## Problem to solve
Exact copy, pictures excluded: print the lines from the one with "Given: Select the 5 Jul 2022 data point" through the final line of the records.

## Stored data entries
====

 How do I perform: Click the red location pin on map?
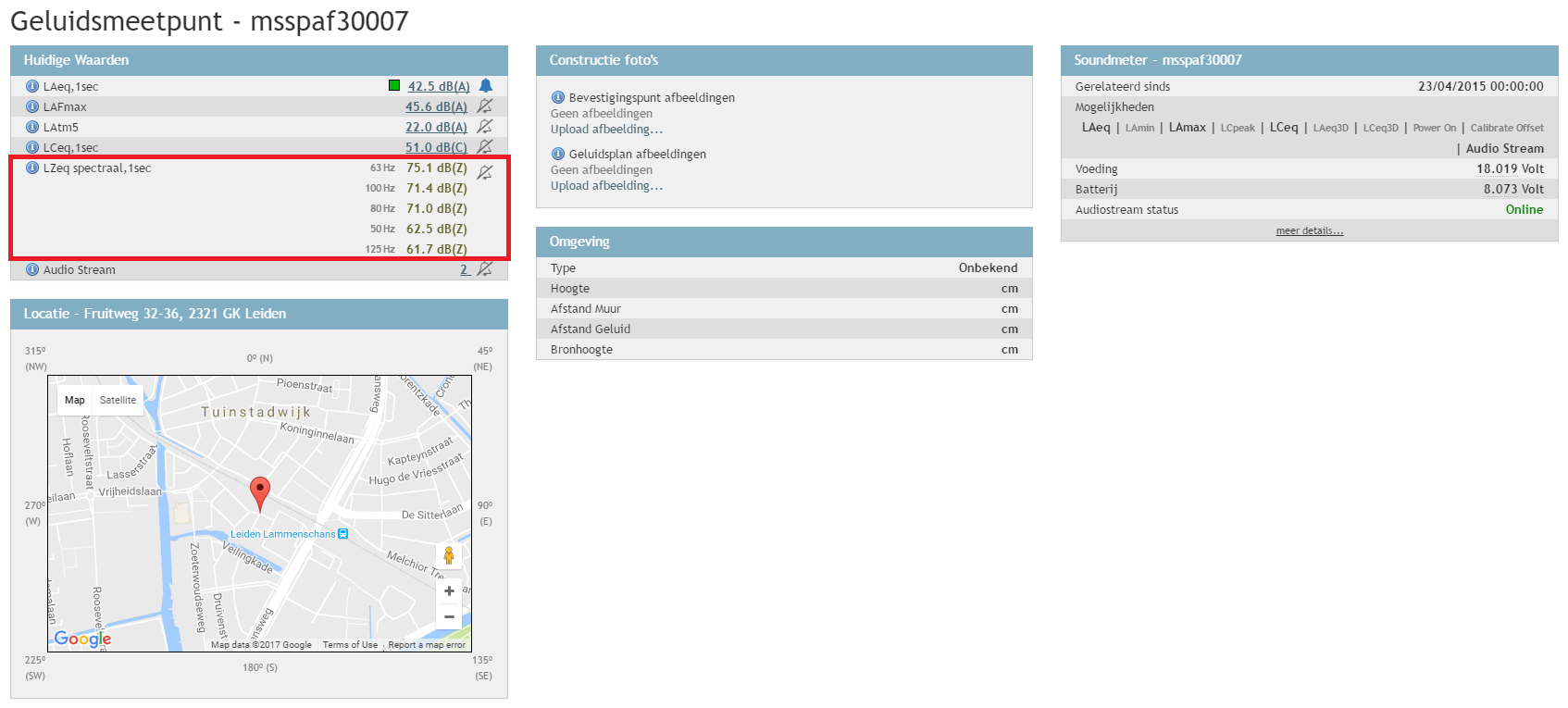tap(260, 491)
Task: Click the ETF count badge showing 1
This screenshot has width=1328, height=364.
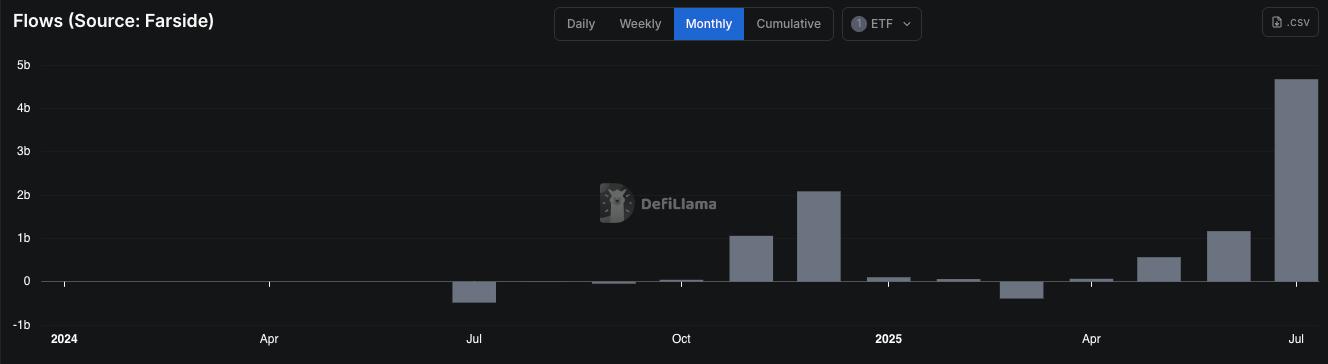Action: point(859,24)
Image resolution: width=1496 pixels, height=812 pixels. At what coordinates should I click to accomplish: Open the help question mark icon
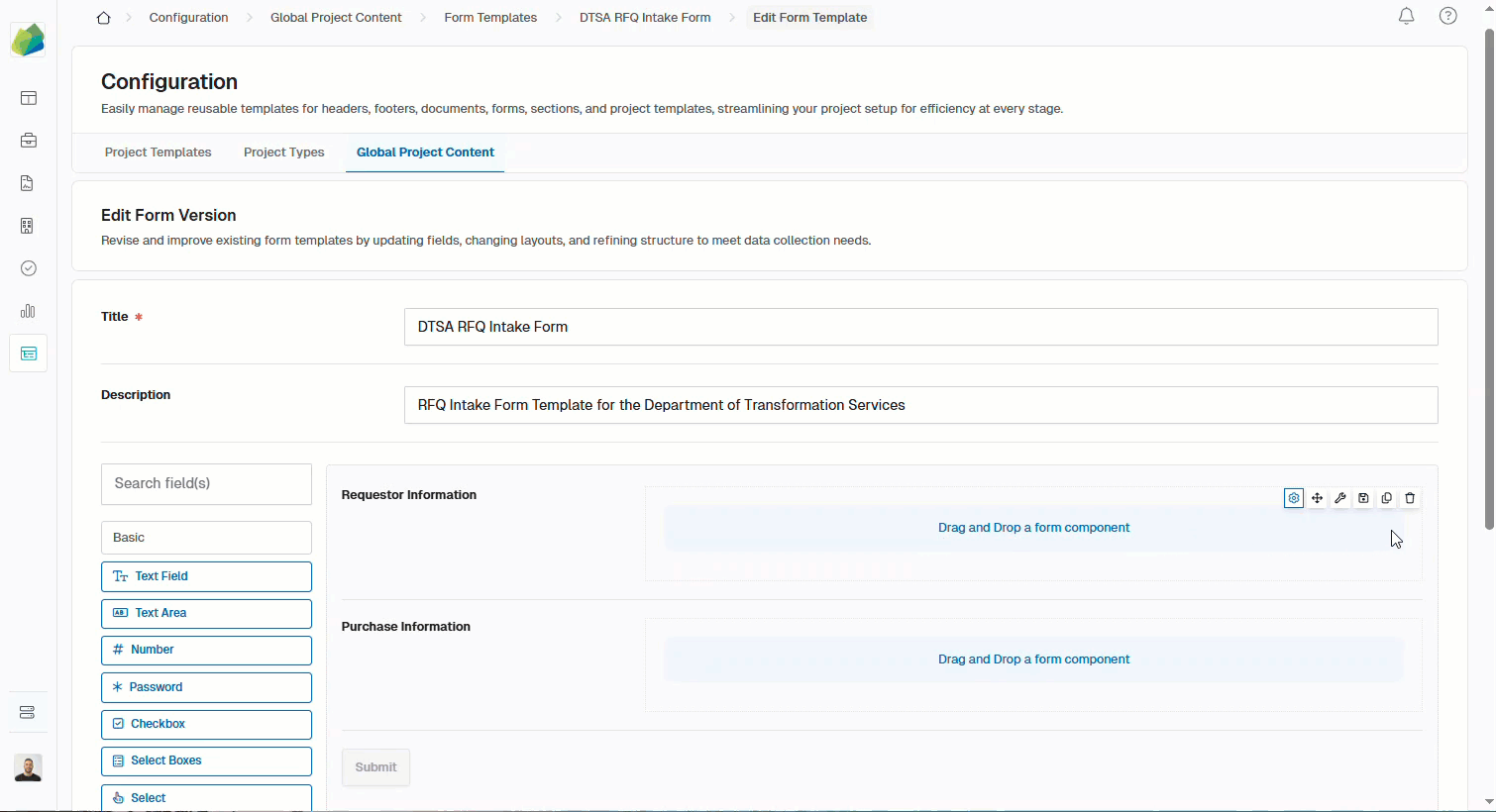click(x=1447, y=16)
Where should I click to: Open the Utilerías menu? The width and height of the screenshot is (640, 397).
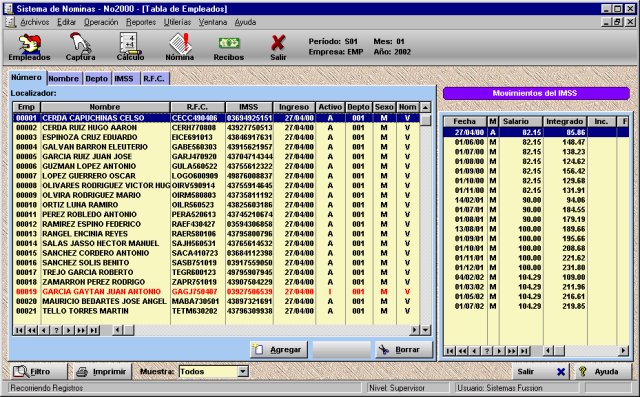178,22
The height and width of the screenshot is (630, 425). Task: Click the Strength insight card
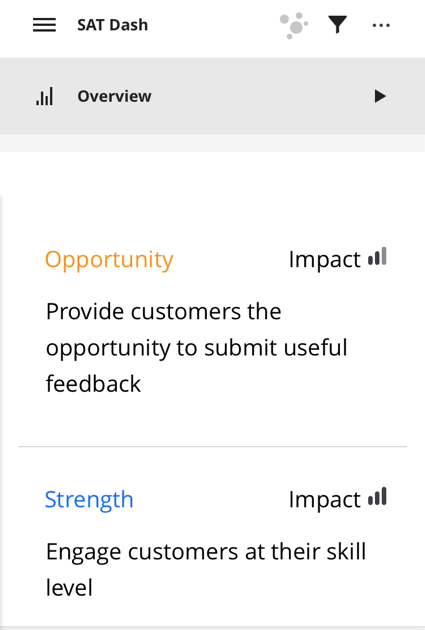212,538
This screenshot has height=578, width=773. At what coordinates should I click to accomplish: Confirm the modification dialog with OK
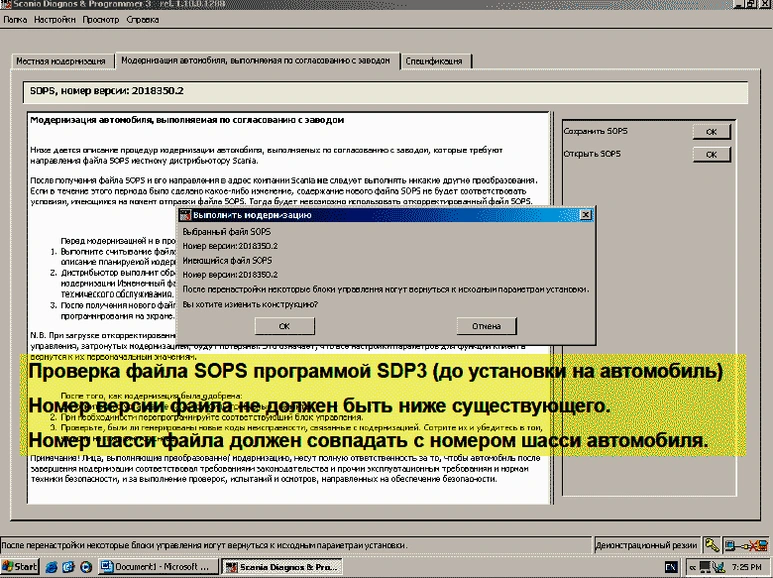284,326
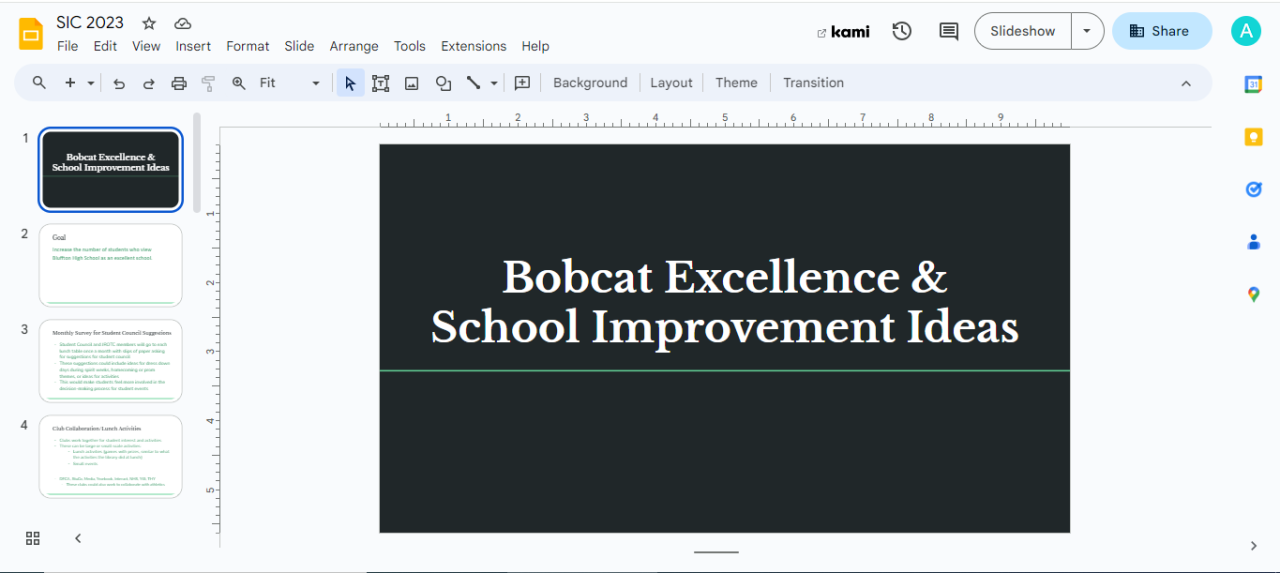Image resolution: width=1280 pixels, height=573 pixels.
Task: Select the Paint format tool
Action: 208,83
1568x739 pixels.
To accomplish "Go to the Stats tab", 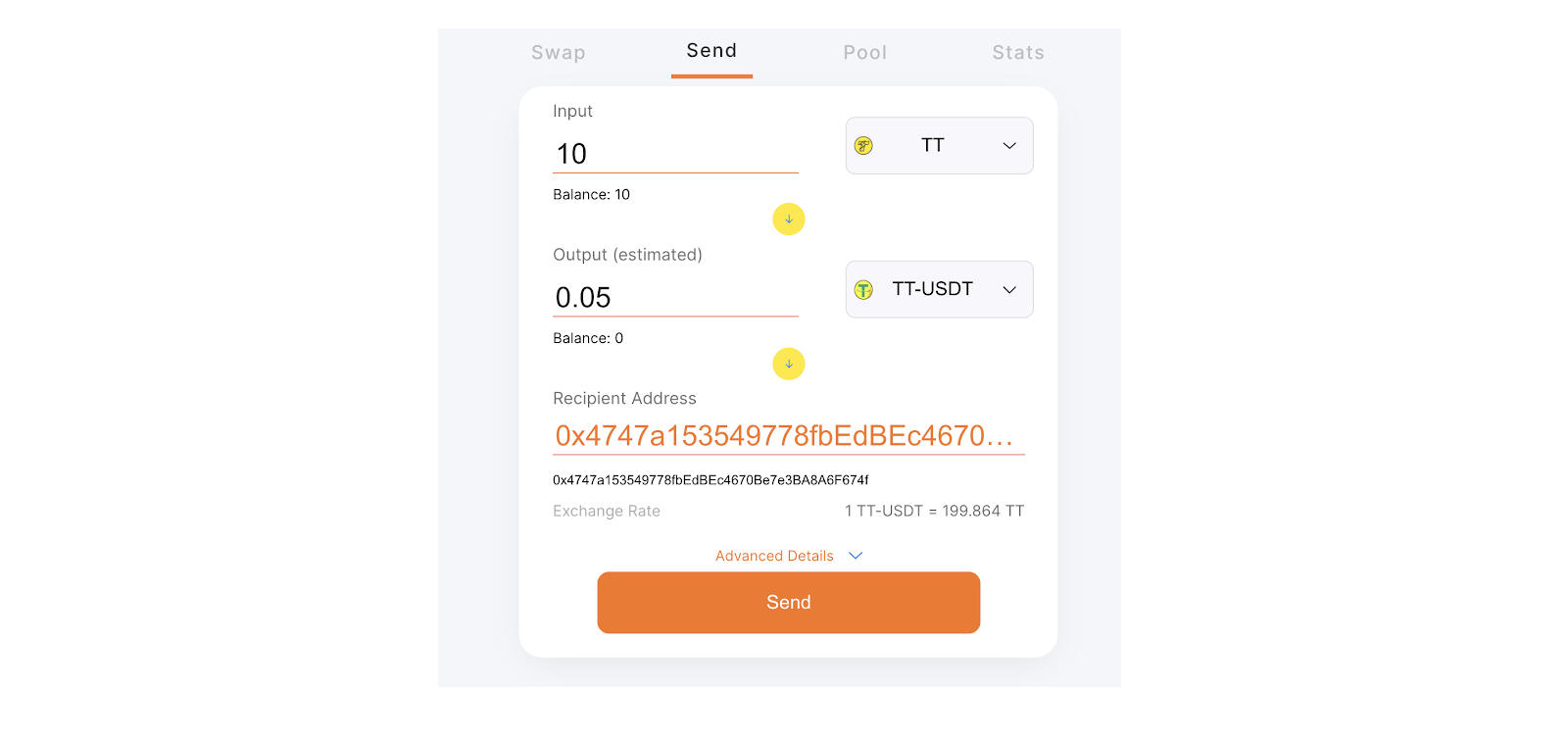I will 1017,53.
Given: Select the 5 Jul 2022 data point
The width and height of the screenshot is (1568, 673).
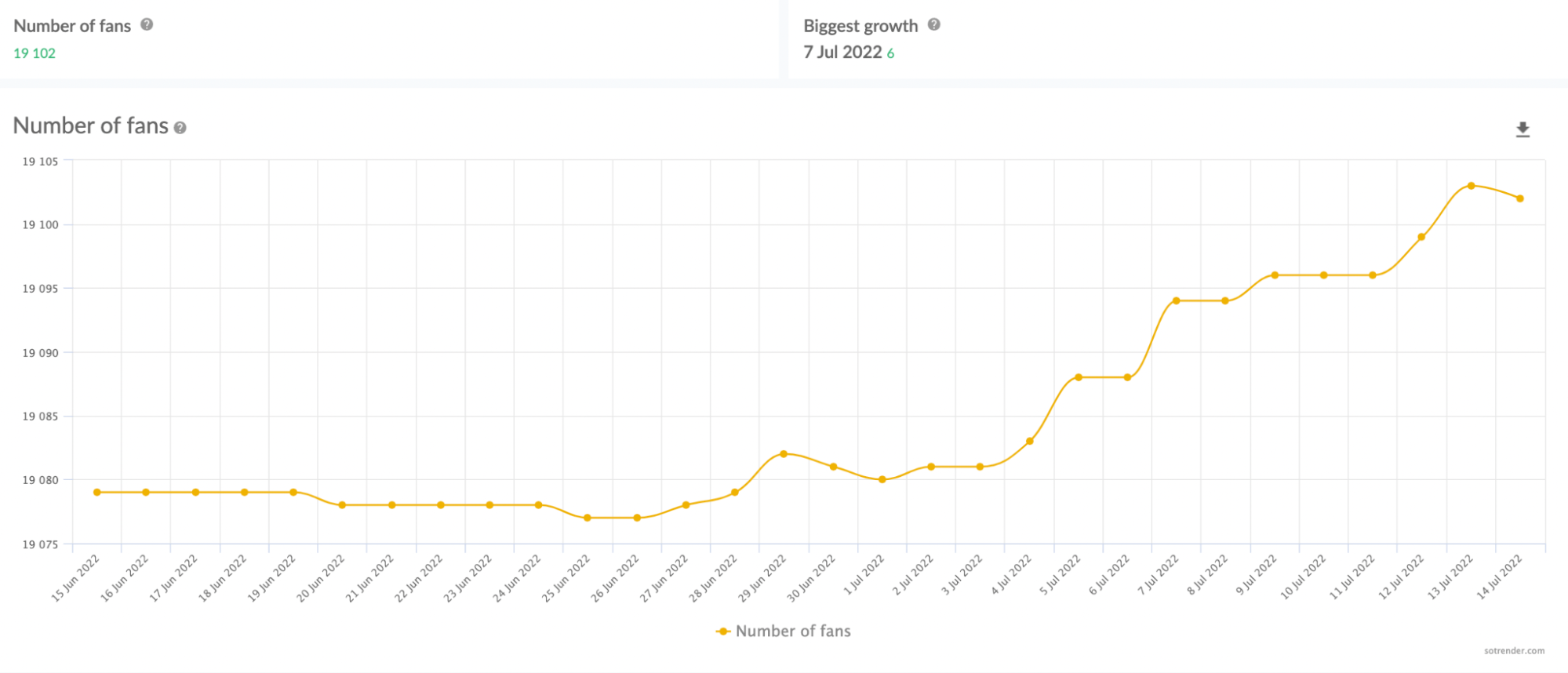Looking at the screenshot, I should tap(1079, 377).
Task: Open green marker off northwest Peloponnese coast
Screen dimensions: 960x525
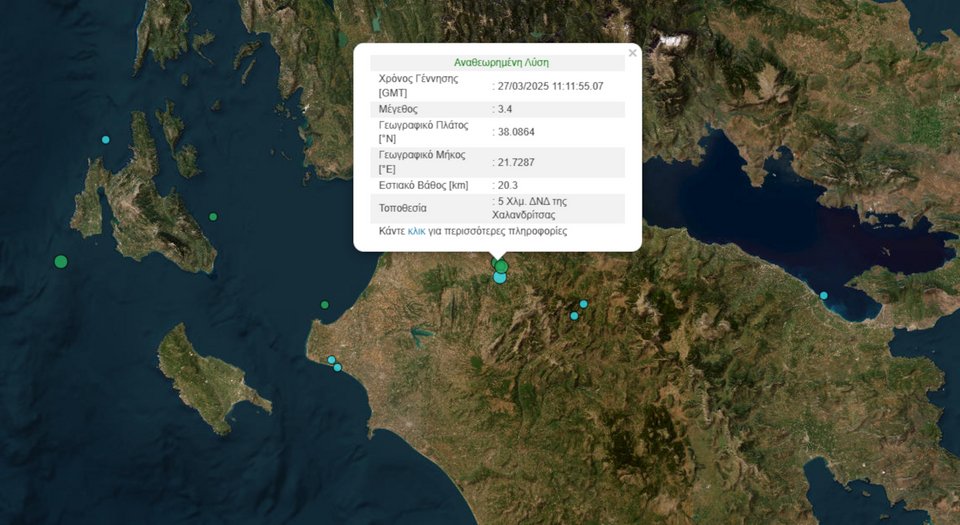Action: (x=325, y=305)
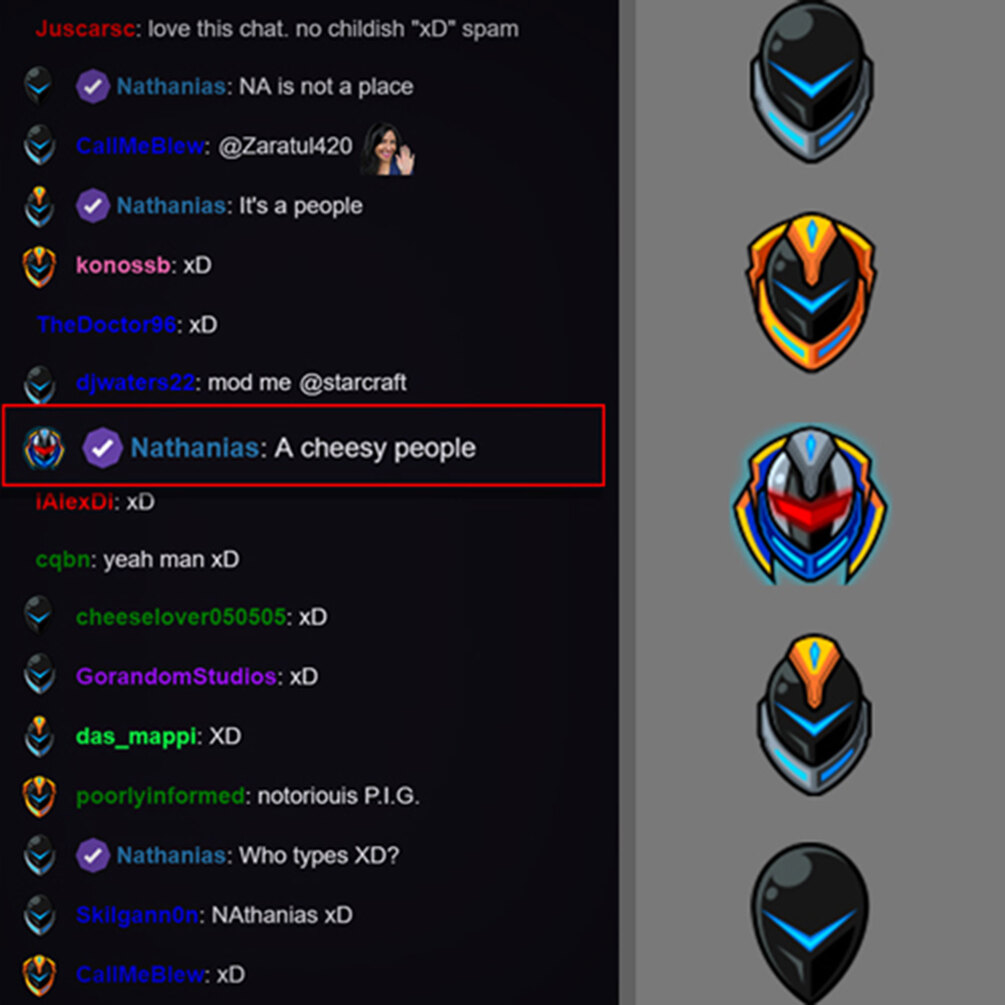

====

## Task response
Given: Select the 5 Jul 2022 data point
The width and height of the screenshot is (1568, 673).
Looking at the screenshot, I should tap(1079, 377).
Task: Open green marker off northwest Peloponnese coast
Screen dimensions: 960x525
Action: (x=325, y=305)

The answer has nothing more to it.